For collecting Clausiliidae, only a hand rake to scrape through leaves, dead wood and stones and a pair of tweezers to take up the specimens is needed. None of the species is so small that it would be necessary to sieve. The locality of each sample should not be too much extended, neither horizontally nor vertically. The amount of collected specimens should not be too high to avoid endangering the species; less, if the species is already rare; more, if there are vast amounts of specimens and more is needed for certain purposes (exchange, quantitative examinations).

Collect only living specimens and well-preserved shells, badly preserved ones and fragments only if needed for quantitative examinations. Badly preserved material renders determination and examination difficult! The collected material should be kept in special collecting containers, which should be dry and permeable to air.

Never simply throw collected material into alcohol! Alcohol kills the animal immediately, which can lead either to the dead animal (with the dirt sticking to it) obstructing the body whorl or to a strong mucus secretion which then covers and blocks the clausilial apparatus, so the material is useless for later examination. Also, this may be cruelty to animals!

After collecting, the following data should be written down: locality in relation to a place that can be found on usual maps, if possible with geographic coordinates (use GPS), altitude above sea level (if more than 1000 m), date of collection, name of collector; furthermore, to get ecological data, type of ground (type of rock), exposition (if locality on a slope), vegetation (especially trees), accompanying snail fauna.

On longer excursions, number the localities and write them down in a carefully kept list. The number of locality will stay with the sample all through the following preparation work until the final labelling.

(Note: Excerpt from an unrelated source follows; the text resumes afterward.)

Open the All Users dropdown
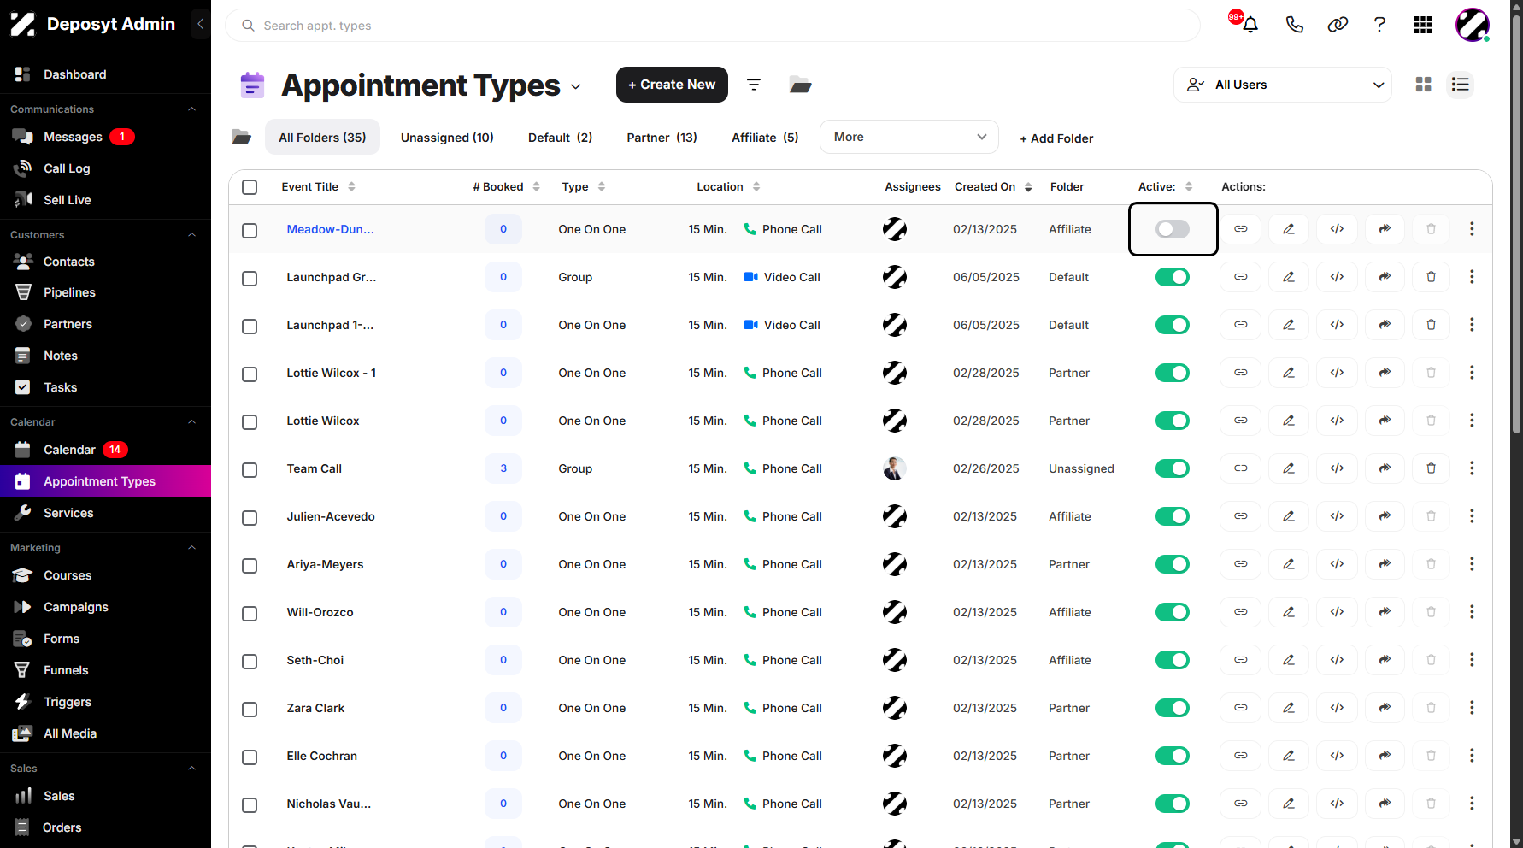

The collected material should be brought home or to the laboratory unsorted; only after dividing it into species and counting the specimens it should be decided, how many specimens to put into the shell collection and how many into the animal collection preserved in alcohol.

The material should be packed tightly with cotton to avoid damage during the transport. It should also be kept dry and cool. Never exhibit material to direct sunlight, since the animals become active with moisture and warmth, so they will die sooner or later, leading to the complications explained above.